Marilyn’s sigh seemed pulled from her very depths. “I hate to say it, I really do, but it would be better if we did that for a typic man. After the way things imploded in the legislature—no offense intended,” she said, glancing at Beatrix.
“None taken,” Beatrix murmured. What she felt, actually, was dispirited. How long would they live with these constraints, never feeling it would do any good to demand—or even request—what they long ought to have had by right?
“Well,” Dot said, “maybe we ought to ask Lydia what she thinks about—”
“I’m not asking Lydia for permission.” Joan’s voice was quiet but no less firm than if she’d shouted it. “I’ll resign from the League if need be, but the only person deciding how I live my life is me. No offense intended, Beatrix.”
“None taken,” she said again, her fixed ideas about how Joan saw her because of Plan B beginning to unravel. Was Joan upset at Lydia?
“Look, I’ve been doing a lot of historical research.
Primary documents, records no one has bothered to look at for decades,” Joan said.
“Why do you think women’s place in society was improving and then backslid?
Yes, there was the First Depression, that didn’t help, but you can’t blame it all on that. There was something else.”
Goosebumps rippled on Beatrix’s arms. She knew, before Joan said another word, where this was headed. She supposed she knew the answer as soon as she stole a look at the top-secret Instances of Magical Ability in the Female Population from 1933.
“Wizards,” Joan whispered. “Wizards were outspoken opponents of a Ladies’ Property Rights bill.
Wizards worked behind the scenes to defend coverture laws in states that had them and pass them in the few that didn’t.
Wizards got involved in penny-ante city council races just to make sure female candidates wouldn’t win, for God’s sake. ”
“Why?” Dot’s voice was even quieter, barely audible. “To quell potential competition?”
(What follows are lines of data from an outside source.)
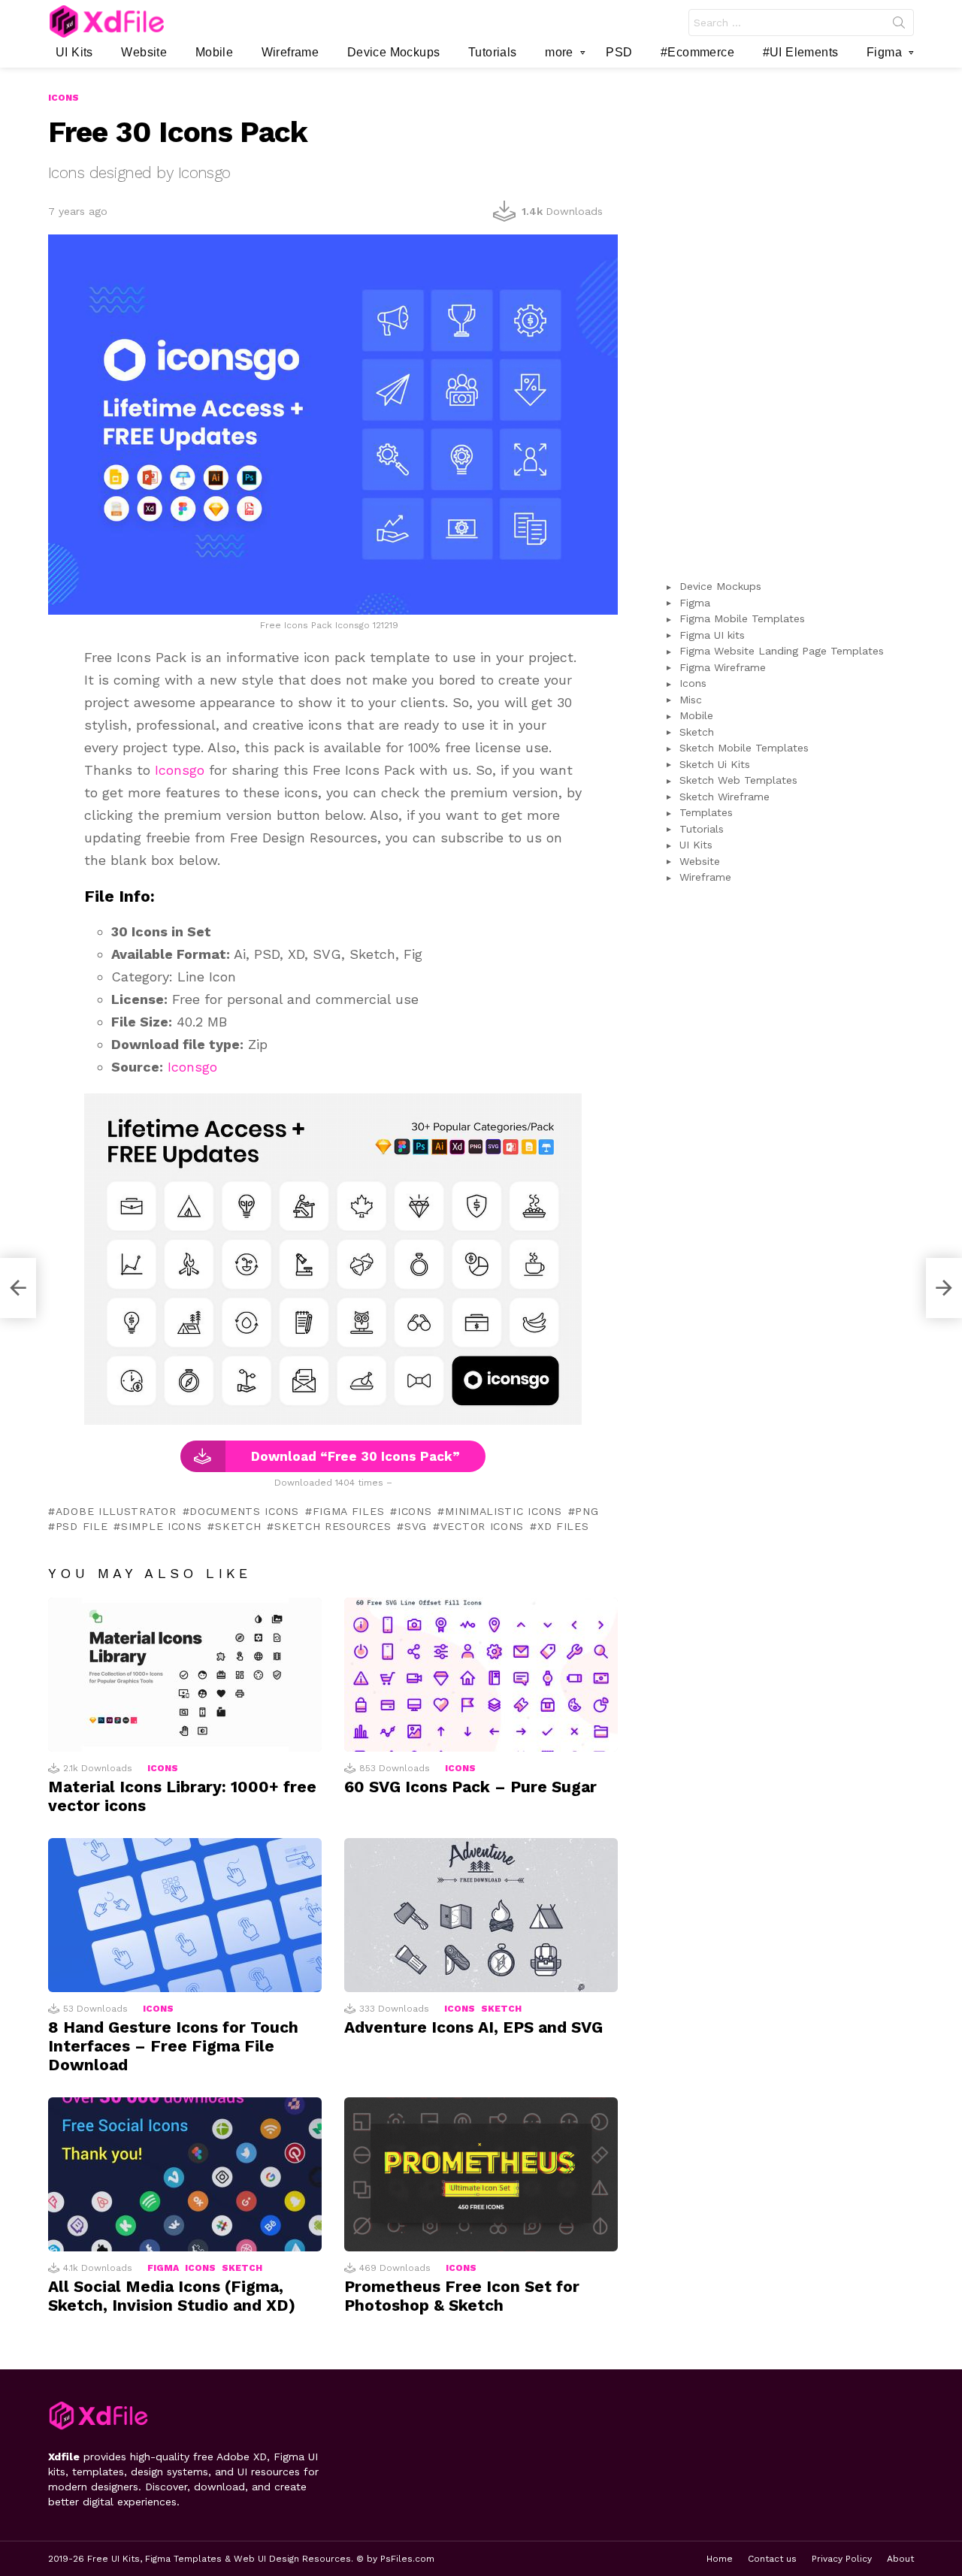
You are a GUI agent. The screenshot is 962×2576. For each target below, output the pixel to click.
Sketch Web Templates (738, 780)
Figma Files (348, 1511)
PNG (586, 1511)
“One presumes that played a role.”
“When did it start?” Beatrix asked. “In the 1930s?”
“Oh no, earlier. The Ladies’ Property Rights Act was proposed in 1921.”
Beatrix shook her head. “Then it’s probably not just that. There has to be more to it.”
Marilyn leaned in. “Think about it: Who were the wizards trying to wrest power from? And I don’t mean women, because women didn’t have much of it even in 1921.”
Dot’s lips formed a silent oh. Joan’s eyebrows rose.
“Typic men,” Beatrix whispered. “You’re right.”
“If you want to convince someone to vote against their interests,” Marilyn said, “it helps to give them someone else to lord it over. Which brings us back to my point about what’s a more effective strategy—staging your own publicity-stunt run for Congress, or helping a man do it.”
Joan looked very tired all of a sudden. To Beatrix’s eyes, it was the same weariness she herself felt in her very bones. Marilyn wasn’t wrong. But campaigning for a Twenty-fifth Amendment repeal by focusing on what it would do for men hadn’t worked, either.